Reproduce the lines of the material verbatim, starting at the line containing "is (592, 278)." and ending at the line containing "center [170, 67].", with both of those lines included.

Task data
--- Begin ---
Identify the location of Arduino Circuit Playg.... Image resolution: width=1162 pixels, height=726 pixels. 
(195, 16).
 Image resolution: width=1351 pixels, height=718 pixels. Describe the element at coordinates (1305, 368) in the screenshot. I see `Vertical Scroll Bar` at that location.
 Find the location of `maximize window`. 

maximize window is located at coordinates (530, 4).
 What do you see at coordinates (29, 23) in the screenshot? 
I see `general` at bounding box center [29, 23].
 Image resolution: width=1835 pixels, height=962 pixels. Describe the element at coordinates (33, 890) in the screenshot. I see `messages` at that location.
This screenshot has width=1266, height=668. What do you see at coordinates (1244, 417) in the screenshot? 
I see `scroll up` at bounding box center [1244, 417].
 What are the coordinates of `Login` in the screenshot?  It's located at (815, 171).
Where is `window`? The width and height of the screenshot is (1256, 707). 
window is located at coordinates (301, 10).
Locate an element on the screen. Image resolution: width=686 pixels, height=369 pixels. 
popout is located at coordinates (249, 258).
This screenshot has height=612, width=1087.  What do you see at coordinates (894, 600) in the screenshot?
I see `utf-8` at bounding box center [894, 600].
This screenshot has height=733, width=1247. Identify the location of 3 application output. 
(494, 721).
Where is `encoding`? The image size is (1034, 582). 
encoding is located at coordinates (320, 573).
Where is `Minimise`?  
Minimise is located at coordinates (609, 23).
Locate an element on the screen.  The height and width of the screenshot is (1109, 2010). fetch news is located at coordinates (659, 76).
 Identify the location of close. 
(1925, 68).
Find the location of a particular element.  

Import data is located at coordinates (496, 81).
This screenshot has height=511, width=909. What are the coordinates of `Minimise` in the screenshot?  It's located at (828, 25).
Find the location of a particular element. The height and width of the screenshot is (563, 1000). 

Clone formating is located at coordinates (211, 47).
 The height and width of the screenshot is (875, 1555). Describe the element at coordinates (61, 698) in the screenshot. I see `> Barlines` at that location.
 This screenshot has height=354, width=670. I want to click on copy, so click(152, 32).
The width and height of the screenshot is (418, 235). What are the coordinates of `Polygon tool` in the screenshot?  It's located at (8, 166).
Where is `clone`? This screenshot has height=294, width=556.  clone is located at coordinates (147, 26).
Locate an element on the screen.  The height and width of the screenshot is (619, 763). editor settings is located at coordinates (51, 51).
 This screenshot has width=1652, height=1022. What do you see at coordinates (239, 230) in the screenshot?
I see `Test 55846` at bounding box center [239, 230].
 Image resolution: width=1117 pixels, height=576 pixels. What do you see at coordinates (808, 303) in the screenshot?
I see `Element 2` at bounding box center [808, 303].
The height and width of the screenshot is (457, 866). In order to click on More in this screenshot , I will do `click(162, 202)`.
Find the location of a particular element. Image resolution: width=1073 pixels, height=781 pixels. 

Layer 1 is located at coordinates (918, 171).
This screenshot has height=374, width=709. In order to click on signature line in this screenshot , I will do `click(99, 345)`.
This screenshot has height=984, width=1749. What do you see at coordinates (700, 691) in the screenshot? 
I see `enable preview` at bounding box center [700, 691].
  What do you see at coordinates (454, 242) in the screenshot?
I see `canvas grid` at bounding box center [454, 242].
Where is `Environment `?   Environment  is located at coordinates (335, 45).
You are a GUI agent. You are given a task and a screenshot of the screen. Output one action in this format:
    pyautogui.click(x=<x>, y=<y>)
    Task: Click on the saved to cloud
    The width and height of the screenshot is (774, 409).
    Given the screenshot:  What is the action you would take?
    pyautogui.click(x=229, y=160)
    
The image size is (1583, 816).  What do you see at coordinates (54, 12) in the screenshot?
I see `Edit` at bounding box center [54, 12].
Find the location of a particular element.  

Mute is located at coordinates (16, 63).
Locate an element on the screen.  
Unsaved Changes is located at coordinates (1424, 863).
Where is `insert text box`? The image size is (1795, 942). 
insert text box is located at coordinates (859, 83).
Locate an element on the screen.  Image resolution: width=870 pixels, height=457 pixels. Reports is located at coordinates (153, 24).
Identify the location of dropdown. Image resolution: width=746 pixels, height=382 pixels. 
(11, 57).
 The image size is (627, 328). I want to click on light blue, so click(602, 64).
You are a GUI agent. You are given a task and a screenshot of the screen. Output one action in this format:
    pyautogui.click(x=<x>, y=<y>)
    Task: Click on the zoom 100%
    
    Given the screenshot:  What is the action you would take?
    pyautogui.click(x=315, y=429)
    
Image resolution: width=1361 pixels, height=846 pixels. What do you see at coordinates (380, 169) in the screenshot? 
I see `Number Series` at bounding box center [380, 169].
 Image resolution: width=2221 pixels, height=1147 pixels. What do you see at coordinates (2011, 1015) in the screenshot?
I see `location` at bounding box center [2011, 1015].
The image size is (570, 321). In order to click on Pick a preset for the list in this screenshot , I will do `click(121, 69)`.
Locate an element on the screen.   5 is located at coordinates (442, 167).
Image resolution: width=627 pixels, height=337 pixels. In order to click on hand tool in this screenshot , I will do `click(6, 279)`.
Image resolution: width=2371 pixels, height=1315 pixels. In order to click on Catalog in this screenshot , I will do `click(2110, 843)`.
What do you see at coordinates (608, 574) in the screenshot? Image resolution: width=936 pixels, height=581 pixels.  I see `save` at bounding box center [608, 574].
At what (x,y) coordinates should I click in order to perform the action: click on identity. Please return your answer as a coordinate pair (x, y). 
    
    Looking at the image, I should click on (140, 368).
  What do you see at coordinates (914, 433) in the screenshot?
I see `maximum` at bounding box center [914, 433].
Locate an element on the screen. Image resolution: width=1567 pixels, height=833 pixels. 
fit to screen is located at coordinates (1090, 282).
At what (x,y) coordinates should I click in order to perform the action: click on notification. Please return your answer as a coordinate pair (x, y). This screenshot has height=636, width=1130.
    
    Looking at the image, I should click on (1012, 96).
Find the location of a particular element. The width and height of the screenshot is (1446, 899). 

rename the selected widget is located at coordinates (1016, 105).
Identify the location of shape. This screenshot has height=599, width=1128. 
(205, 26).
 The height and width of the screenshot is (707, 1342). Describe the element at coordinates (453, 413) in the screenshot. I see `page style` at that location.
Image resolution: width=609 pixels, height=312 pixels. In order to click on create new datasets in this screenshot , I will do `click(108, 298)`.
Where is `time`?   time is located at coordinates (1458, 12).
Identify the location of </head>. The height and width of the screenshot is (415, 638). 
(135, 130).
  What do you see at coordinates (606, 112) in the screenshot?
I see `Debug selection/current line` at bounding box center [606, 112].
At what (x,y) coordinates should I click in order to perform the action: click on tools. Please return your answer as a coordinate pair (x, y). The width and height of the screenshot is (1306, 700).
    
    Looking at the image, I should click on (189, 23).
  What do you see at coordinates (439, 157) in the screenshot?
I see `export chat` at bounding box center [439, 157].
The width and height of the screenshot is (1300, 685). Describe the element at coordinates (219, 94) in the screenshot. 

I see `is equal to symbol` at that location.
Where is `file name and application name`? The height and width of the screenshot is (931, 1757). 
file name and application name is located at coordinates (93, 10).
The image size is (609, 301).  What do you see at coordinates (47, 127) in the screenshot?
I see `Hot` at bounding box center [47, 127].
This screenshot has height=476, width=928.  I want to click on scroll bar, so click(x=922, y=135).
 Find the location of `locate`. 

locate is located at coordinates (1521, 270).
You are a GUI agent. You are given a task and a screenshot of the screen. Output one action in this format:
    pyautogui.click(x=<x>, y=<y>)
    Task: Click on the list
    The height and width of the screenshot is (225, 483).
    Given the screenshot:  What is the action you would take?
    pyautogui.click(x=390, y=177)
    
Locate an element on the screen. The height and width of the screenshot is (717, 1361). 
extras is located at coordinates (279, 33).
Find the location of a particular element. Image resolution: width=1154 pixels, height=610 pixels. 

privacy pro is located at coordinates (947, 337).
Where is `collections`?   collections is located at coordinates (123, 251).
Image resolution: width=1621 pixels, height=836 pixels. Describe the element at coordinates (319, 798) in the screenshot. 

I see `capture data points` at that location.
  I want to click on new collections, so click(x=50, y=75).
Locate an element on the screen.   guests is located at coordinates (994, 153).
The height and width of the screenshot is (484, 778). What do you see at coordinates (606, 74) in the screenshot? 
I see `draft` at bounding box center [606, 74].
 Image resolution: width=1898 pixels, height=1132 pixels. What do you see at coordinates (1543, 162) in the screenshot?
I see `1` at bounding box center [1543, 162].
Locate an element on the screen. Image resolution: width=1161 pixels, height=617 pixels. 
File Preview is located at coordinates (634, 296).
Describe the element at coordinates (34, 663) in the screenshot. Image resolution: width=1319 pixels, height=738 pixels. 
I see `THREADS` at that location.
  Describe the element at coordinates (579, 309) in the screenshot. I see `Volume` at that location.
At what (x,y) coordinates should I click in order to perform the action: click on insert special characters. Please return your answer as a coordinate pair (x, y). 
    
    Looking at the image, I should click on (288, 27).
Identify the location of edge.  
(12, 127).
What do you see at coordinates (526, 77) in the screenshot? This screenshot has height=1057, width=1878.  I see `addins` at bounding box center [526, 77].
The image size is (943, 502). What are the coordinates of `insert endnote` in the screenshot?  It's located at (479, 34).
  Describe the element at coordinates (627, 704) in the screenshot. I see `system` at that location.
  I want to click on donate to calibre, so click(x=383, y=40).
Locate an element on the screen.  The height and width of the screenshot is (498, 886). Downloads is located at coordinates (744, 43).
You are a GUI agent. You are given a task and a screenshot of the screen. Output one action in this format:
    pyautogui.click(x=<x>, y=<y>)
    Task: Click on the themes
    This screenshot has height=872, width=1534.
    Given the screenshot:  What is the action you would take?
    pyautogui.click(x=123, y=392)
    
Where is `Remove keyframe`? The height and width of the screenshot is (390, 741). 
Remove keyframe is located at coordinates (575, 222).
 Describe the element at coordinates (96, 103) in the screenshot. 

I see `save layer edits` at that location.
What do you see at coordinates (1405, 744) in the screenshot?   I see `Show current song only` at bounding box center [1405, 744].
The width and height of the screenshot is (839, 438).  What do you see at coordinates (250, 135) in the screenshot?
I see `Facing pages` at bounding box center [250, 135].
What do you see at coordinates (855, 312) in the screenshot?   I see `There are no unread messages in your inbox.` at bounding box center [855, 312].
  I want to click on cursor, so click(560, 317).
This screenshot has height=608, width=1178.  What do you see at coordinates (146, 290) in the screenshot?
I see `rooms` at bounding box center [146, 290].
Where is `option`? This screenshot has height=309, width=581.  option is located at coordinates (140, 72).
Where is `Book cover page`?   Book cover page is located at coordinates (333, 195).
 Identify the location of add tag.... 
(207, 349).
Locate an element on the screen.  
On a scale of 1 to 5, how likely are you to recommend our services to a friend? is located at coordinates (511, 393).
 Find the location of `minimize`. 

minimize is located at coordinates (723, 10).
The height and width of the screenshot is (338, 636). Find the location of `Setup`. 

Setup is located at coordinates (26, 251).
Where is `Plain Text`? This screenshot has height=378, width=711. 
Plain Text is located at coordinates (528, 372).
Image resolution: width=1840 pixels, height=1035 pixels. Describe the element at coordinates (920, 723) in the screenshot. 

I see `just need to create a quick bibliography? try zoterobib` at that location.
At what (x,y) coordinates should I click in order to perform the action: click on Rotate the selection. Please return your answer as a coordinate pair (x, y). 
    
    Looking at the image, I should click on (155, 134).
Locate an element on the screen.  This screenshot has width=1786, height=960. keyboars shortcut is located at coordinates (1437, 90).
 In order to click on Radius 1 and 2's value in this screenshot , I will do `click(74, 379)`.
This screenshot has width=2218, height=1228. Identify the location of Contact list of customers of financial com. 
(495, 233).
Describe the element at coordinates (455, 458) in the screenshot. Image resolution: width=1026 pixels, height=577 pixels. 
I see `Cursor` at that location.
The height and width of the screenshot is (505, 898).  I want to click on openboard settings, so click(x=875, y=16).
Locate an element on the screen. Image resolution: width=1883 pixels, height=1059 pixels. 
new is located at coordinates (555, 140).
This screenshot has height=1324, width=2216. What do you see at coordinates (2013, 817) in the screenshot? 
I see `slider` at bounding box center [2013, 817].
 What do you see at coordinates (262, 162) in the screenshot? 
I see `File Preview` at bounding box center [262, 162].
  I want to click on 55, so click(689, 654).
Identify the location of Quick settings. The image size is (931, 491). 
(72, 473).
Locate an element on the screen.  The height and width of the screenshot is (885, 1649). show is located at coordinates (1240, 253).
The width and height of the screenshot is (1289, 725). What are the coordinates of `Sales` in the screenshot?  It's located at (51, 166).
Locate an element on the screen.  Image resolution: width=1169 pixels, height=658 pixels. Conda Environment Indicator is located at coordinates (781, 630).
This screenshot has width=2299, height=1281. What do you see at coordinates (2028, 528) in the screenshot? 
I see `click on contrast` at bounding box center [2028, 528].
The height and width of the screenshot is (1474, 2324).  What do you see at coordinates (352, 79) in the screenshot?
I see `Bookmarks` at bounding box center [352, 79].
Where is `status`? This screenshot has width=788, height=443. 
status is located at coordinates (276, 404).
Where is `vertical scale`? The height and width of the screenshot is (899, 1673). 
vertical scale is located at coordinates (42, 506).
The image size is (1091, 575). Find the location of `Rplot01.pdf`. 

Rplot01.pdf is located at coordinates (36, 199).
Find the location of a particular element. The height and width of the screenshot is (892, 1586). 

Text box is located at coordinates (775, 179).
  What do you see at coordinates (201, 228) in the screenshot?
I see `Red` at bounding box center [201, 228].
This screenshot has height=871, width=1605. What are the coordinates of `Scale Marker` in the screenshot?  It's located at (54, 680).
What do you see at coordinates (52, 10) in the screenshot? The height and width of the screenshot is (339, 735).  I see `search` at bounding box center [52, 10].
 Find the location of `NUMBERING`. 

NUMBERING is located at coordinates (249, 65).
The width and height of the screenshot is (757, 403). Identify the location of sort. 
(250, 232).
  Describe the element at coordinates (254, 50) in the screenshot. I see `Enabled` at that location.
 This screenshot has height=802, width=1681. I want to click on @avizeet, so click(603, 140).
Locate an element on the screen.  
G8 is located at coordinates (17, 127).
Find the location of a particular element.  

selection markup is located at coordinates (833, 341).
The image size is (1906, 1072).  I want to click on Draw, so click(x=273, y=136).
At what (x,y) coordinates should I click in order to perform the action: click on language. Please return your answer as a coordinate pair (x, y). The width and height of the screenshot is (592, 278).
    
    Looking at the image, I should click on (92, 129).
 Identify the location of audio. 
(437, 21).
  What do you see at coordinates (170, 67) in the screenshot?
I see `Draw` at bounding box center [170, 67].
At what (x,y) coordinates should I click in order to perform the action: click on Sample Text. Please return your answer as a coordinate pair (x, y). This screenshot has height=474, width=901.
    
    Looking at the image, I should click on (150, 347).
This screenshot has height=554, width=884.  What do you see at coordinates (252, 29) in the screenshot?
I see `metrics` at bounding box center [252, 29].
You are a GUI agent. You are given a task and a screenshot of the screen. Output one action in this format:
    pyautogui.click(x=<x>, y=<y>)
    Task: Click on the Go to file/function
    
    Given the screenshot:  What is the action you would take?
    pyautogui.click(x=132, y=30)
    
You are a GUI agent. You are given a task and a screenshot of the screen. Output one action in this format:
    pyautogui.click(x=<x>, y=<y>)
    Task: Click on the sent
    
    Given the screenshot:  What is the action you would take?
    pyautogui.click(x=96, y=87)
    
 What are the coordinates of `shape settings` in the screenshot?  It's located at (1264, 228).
--- End ---
Solved problem
At what (x,y) coordinates should I click in order to perform the action: click on language. Please return your answer as a coordinate pair (x, y). The width and height of the screenshot is (592, 278).
    
    Looking at the image, I should click on (92, 129).
 Identify the location of audio. 
(437, 21).
  What do you see at coordinates (170, 67) in the screenshot?
I see `Draw` at bounding box center [170, 67].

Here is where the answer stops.